**Work task**. Give again only those lines from the start of the entries through the line holding "Given: Collapse the Stop Band Inputs section", leaving them as they are.

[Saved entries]
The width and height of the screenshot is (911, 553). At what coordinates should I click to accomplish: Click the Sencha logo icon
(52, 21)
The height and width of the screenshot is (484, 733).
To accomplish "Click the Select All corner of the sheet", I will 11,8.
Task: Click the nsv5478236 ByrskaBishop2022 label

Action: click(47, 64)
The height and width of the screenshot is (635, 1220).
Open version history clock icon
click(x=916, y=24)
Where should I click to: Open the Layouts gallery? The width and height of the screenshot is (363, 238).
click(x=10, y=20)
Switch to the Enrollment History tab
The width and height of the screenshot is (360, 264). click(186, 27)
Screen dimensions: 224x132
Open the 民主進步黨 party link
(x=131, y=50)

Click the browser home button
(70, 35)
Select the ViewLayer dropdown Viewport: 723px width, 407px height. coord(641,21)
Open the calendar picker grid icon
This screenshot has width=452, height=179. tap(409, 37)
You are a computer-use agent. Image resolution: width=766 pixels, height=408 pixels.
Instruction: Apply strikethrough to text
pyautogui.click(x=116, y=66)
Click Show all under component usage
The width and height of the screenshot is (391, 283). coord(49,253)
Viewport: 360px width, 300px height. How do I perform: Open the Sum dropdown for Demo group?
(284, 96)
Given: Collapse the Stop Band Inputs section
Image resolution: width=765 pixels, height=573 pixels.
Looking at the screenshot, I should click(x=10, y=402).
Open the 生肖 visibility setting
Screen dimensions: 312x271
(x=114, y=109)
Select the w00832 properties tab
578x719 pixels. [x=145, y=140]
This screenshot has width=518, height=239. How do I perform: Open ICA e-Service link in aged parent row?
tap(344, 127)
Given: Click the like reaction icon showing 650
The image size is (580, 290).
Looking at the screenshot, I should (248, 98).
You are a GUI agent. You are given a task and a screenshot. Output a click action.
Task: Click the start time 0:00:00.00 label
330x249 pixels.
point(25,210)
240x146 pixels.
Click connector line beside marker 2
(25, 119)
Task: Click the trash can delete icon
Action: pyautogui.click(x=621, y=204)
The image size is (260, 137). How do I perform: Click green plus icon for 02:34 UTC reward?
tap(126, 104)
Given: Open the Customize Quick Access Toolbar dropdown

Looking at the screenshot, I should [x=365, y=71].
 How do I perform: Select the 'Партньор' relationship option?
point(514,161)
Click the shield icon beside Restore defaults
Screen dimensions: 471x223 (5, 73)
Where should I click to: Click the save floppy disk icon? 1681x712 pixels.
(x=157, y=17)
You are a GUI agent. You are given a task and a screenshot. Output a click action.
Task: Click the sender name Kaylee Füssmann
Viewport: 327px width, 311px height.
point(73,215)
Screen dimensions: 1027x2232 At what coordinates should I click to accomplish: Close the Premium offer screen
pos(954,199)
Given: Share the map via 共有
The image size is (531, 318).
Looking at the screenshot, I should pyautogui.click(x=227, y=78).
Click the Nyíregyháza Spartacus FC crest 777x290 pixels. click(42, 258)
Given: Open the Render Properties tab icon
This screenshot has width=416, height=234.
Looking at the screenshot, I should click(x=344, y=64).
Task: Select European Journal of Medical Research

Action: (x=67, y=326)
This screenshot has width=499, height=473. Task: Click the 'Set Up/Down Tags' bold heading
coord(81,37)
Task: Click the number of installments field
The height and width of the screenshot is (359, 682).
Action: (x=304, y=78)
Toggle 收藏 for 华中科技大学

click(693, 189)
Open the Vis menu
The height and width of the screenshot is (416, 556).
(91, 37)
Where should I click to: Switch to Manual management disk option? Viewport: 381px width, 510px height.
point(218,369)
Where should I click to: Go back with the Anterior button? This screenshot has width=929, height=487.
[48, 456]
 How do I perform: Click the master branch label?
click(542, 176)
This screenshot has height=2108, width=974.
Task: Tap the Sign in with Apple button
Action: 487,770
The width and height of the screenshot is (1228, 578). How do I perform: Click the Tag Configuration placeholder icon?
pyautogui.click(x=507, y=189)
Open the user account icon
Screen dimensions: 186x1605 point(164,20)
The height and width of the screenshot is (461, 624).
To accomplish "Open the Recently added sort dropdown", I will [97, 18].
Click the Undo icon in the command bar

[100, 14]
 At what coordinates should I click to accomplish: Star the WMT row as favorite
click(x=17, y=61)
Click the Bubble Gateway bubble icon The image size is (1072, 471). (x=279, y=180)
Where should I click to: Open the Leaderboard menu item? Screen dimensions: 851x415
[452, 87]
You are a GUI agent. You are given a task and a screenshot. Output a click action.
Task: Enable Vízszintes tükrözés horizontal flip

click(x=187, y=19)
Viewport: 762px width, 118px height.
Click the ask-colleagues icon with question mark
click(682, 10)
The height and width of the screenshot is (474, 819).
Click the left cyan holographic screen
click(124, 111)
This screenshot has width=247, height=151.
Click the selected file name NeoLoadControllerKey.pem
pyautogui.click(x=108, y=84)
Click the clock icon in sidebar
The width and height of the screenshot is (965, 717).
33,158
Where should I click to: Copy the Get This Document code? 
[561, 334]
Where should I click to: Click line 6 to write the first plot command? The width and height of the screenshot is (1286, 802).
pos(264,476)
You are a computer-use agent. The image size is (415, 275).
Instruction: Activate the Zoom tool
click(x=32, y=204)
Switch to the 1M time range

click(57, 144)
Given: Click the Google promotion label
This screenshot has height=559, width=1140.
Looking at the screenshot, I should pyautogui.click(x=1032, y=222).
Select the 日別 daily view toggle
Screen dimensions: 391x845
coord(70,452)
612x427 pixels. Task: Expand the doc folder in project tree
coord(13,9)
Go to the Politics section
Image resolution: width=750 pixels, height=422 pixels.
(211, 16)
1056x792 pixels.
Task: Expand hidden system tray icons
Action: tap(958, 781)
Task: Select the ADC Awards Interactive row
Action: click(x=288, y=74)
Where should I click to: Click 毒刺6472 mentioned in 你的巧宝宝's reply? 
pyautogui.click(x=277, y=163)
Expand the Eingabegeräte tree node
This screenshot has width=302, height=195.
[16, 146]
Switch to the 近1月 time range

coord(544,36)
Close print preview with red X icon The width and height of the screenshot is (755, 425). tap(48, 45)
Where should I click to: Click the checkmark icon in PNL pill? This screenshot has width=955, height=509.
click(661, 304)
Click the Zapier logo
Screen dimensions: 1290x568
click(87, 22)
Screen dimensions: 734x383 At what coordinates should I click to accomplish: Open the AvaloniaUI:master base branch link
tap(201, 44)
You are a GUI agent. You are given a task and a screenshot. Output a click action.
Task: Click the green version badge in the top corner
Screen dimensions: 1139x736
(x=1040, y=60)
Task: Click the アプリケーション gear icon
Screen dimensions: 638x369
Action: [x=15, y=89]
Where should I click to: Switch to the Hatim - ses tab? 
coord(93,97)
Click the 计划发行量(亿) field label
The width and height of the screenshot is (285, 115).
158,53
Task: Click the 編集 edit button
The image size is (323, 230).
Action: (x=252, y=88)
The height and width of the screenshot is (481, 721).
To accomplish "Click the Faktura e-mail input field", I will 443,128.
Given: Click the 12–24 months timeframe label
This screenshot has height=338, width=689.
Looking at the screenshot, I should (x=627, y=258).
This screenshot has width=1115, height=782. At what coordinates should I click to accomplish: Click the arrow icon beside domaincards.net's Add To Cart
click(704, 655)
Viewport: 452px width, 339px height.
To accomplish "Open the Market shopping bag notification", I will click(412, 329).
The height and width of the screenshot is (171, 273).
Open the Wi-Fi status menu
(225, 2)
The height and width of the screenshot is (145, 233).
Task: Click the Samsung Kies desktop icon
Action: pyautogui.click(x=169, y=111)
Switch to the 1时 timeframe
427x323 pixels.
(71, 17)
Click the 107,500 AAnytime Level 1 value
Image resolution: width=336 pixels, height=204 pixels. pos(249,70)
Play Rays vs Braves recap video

**Expected output**.
The width and height of the screenshot is (911, 553). At what coordinates should I click to accomplish: Click the Sencha logo icon
(52, 21)
The height and width of the screenshot is (484, 733).
To accomplish "Click the Select All corner of the sheet", I will 11,8.
Task: Click the nsv5478236 ByrskaBishop2022 label

Action: click(47, 64)
The height and width of the screenshot is (635, 1220).
Open version history clock icon
click(x=916, y=24)
Where should I click to: Open the Layouts gallery? The width and height of the screenshot is (363, 238).
click(x=10, y=20)
Switch to the Enrollment History tab
The width and height of the screenshot is (360, 264). click(186, 27)
Screen dimensions: 224x132
Open the 民主進步黨 party link
(x=131, y=50)

Click the browser home button
(70, 35)
Select the ViewLayer dropdown Viewport: 723px width, 407px height. coord(641,21)
Open the calendar picker grid icon
This screenshot has width=452, height=179. tap(409, 37)
You are a computer-use agent. Image resolution: width=766 pixels, height=408 pixels.
Instruction: Apply strikethrough to text
pyautogui.click(x=116, y=66)
Click Show all under component usage
The width and height of the screenshot is (391, 283). coord(49,253)
Viewport: 360px width, 300px height. How do I perform: Open the Sum dropdown for Demo group?
(284, 96)
Given: Collapse the Stop Band Inputs section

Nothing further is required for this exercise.